Pour préserver leurs marges face à la flambée des coûts des matières premières, certains industriels usent d'une technique subtile : la "stretchflation". Cette méthode consiste à augmenter le poids des produits tout en appliquant une hausse des prix au kilo, trompant ainsi le consommateur.
Dans les supermarchés, les clients arpentent souvent des allées truffées de stratégies commerciales discutes.

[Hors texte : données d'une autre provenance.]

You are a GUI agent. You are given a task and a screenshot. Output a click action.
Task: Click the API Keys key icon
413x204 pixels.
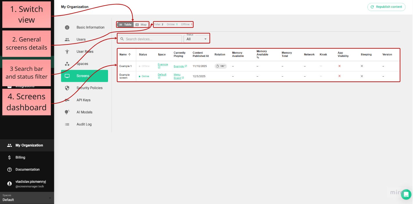(x=67, y=100)
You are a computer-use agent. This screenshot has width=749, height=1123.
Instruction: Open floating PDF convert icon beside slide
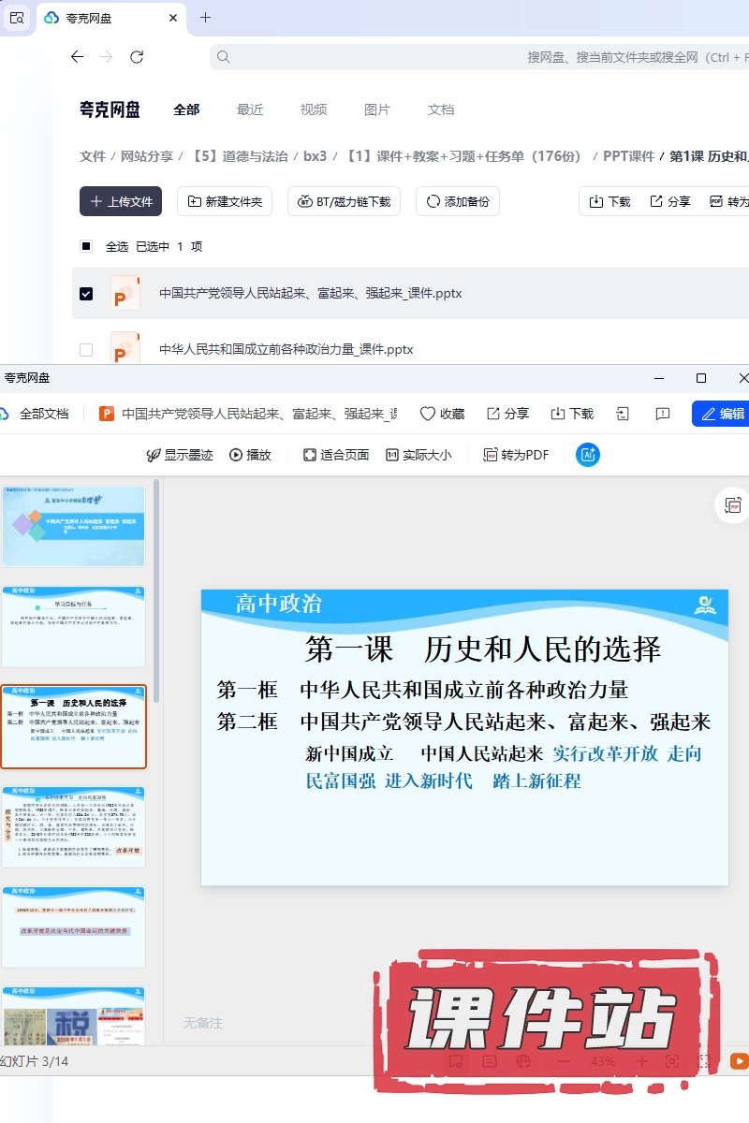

Après le débat sur la "shrinkflation" — qui réduit la quantité sans modifier le prix — et la "cheapflation" — qui remplace des ingrédients par des alternatives bon marché — un autre terme fait son apparition : la "stretchflation".
La stretchflation : une hausse des prix cachée
Contraction des mots anglais "stretch" (étirer) et "inflation", la stretchflation se révèle à la fois légale et sournoise. Pour illustrer ce phénomène, Olivier Dauvers, journaliste expert en grande distribution, a partagé un exemple frappant.
En mai dernier, il a noté que la boîte de quatre "Bun's" de McCain, initialement de 400 grammes, est passée à 460 grammes, avec un prix grimpant de 2,93 à 3,99 euros. Le prix au kilo est ainsi monté de 7,33 euros à 8,67 euros. McCain avance que cette hausse est due à l’augmentation des coûts de production, tout en clarifiant que le prix final est fixé par les distributeurs.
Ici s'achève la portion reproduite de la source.